Когда мы впервые услышали, что Мустафа, дитя гор, вздумал обосноваться в портовой Эс-Сувейре, столь далеко от родных мест, именно я взялся успокаивать родителей.
— Пускай едет, — говорил я с невозмутимостью. — Воздух, пропитанный солью, смягчит его нрав. Вдобавок с вами остаются еще двое сыновей, чтобы заботиться о вас в старости и болезни.

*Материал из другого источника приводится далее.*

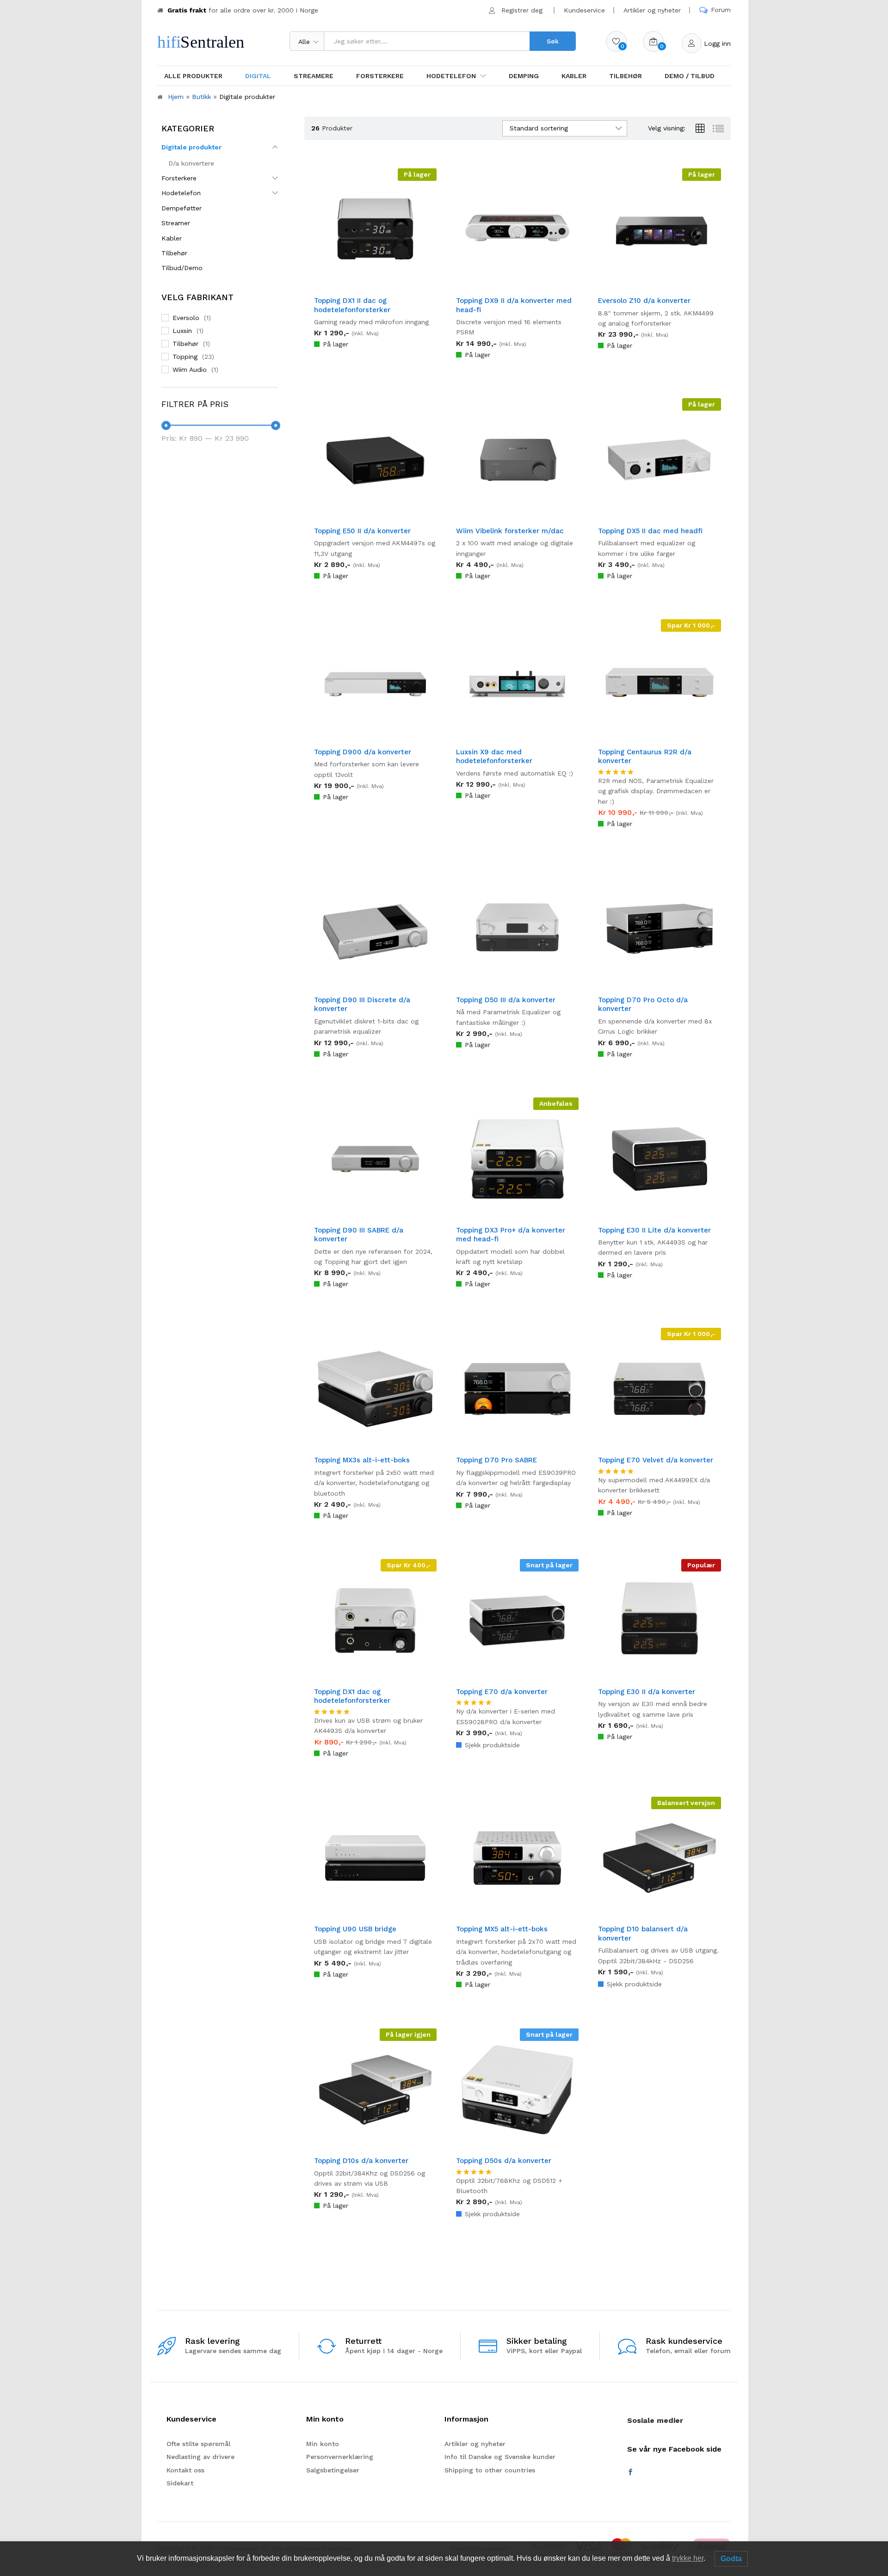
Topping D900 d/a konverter (362, 752)
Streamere (313, 76)
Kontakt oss (185, 2470)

Год спустя мы с Мустафой встретились в Марракеше, и он не без вызова сообщил, что сожительствует с женщиной, на которой не намерен жениться. Я счел себя не в праве выражать свое мнение и просто пожелал Мустафе счастья. В следующую нашу встречу, которая состоялась через несколько месяцев, брат, улыбаясь и глядя мимо меня, поведал, что оставил свою любовницу, пока докучливые претензии на его досуг и внимание не сделались совершенно несносны. Мустафа поселился один в самом сердце старого города, где благодаря своей бронзовой коже, темным кудрям и общительности стал любимцем туристов. Он занялся спортом под названием «виндсерфинг». Одна француженка, Сондрин, научила. Сондрин живет прямо на пляже; как и Мустафа, она вольная птица. Я снова воздержался от комментариев.